Pole Portion: Students complete a “Do Now” assignment about the poles of a magnet. The students answer two questions (Why do magnets attack items? When do magnets repel items?). Once students have completed the warm-up activity, there is a quick debriefing about the poles. I provide the students with the ‘Do Now’ assignment to review the understanding from the previous lesson.
My students proceed to their group tables when I say "We Are On The Move" and they stand and sing, We Are On The Move. This routine helps my students move to their table with very few distractions. This also helps my auditory learners who enjoy singing as well as my kinesthetic children who enjoy moving.

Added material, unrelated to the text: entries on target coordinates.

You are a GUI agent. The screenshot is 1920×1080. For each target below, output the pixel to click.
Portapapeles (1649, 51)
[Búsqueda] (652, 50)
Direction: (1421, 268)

When students get to their tables, they begin to assign their roles: a person to lead, record, measure, and report. I assign the leader who is one of my advanced students who posseses, leadership qualities. They put on their group labels with a clothes pin to ensure that I know each child's role. Students are grouped by abilities to support their learning. I want all my students to take ownership of their learning, so assigning roles permits students to develop confidence in their roles while using their strengths to accomplish their group's goals. All hands must be on deck. The groups are reminded of the group rules. The group rules are located at their table so they can reference them.

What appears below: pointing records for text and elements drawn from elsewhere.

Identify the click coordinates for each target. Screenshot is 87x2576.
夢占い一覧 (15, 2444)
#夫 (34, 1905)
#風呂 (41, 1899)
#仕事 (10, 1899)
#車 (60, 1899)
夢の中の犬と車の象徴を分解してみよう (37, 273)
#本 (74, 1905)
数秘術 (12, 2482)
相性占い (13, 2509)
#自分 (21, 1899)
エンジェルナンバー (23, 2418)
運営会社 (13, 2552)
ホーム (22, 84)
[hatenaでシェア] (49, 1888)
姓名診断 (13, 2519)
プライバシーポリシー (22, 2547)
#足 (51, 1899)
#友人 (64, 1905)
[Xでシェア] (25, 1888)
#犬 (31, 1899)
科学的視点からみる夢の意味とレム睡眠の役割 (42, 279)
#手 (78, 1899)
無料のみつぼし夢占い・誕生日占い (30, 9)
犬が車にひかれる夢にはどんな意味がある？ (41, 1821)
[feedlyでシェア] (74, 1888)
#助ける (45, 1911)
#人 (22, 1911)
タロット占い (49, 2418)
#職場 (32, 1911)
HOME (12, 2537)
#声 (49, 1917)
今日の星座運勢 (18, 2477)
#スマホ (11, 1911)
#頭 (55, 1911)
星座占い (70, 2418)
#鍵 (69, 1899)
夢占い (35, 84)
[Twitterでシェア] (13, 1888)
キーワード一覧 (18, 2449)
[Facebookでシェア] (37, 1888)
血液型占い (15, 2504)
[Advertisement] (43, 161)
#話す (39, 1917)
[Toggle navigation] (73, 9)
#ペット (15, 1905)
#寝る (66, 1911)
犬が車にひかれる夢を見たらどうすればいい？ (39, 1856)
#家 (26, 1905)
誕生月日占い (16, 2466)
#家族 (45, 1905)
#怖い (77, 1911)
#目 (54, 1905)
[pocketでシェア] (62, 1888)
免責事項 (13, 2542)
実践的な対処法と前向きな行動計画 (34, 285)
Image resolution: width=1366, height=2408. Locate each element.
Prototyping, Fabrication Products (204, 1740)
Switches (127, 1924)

Groups are provided with a “Magnetic Match” lab sheet. Then the groups are asked to observe the bar magnets that are used for the experiment. Observing the magnets allows the groups to familiarize themselves with the magnets (the letters on the magnets, the different poles). The groups predict which ends of the magnets attract or repel each other when they attempt to put them together. They write down their predictions on the lab sheet. After groups make their predictions, they investigate the poles of the magnet, and write the outcome on the lab sheet. For instance, if they place two ‘like’ poles together, what would happen? If they place two ‘opposite’ poles together, what would happen?
As they complete the investigation, I pose these questions: What happened when you attempted to put two like poles together? They repelled. How did it feel? I could feel the force between the magnets but they did not attract. What happened when you attempted to put opposite poles together? They attracted. Explain?
I discuss these questions after the investigation to ensure that students understand how poles attract or repel.
Students are summoned to their desks. I pose the following questions to the students: What happen when you touch a north pole to a south pole? What happen when you touch a north pole and a north pole? These questions are asked to checking for students understanding.
I take up the their lab sheet so I can evaluate their responses, too. This helps me to guide my next steps.